I have found it is human nature to think something we do is better for what ever reason we want to make. Some think a buff in 5000 acres is easy and it can be on certain areas and can be harder then hunting 100,000 acres also.

I can find reason for both but most give only the reason why fenced buff are easy. I have friends in this very thread who will tell you fenced buff is a walk in the park. But they also don't look at the facts of why a so called free range hunt is no better for other reason.

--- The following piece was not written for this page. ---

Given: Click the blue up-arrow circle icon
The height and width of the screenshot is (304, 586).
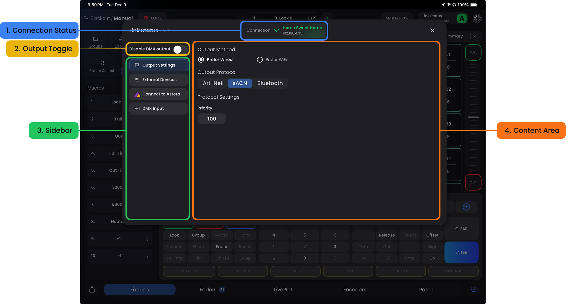Looking at the screenshot, I should [x=466, y=207].
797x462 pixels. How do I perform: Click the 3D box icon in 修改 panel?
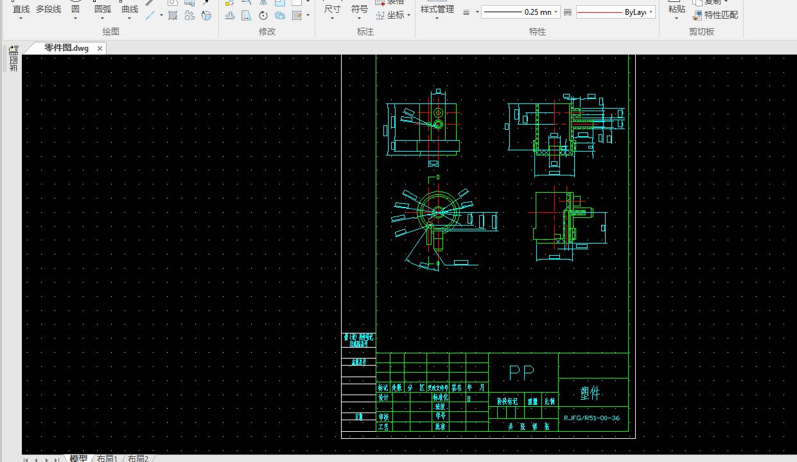280,15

If the hunting of buff around man made waterholes is better I don't know why. Yes the waterholes get built to help all wildlife but lets not kid ourselves and think it is not to get animals out to were they can be hunted by clients.It to me is just like a fence and made to keep them in a certain area. Now you may not take your buff around the water but it does keep them in the areas.Yes could a buff roam the 100,000 acres around it for sure. Will it hell no because most of that land could not support them with feed and water. The very buff will circle the area just like one behind fence and use a core area which is for sure not the 100,000's of acres it could use. This is my thoughts and each area could be different but my point is no matter how big a place all the land will not support buff but it sure sounds good when you say unfenced free range in 100,000 acres .

Then we have the very buff that come out of the parks guys wait for. If you hunt them in SA in an apnr is it less of a buff because it was shot on one side of the river over another. Because it crossed the river in to zim now it is a free range buff that came out of a SA park. You think that buff knows which country he is in. He is a better buff because you pay more in day fees and need to rough it more because the country does not have the same lodging and ease of getting around of SA. All hogwash IMO but everyone has what they want and I support anyone who wants to hunt they way they want.

I myself would be proud of any buff I would ever take and hope to one day hunt one. Yes money will decide which kind of hunt I do but there will be no one telling me mine is less then there because of how or were they hunted it.

Now for if a 36" buff is a trophy? You bet it is and I would be proud and take the chance on hunting one in a heartbeat.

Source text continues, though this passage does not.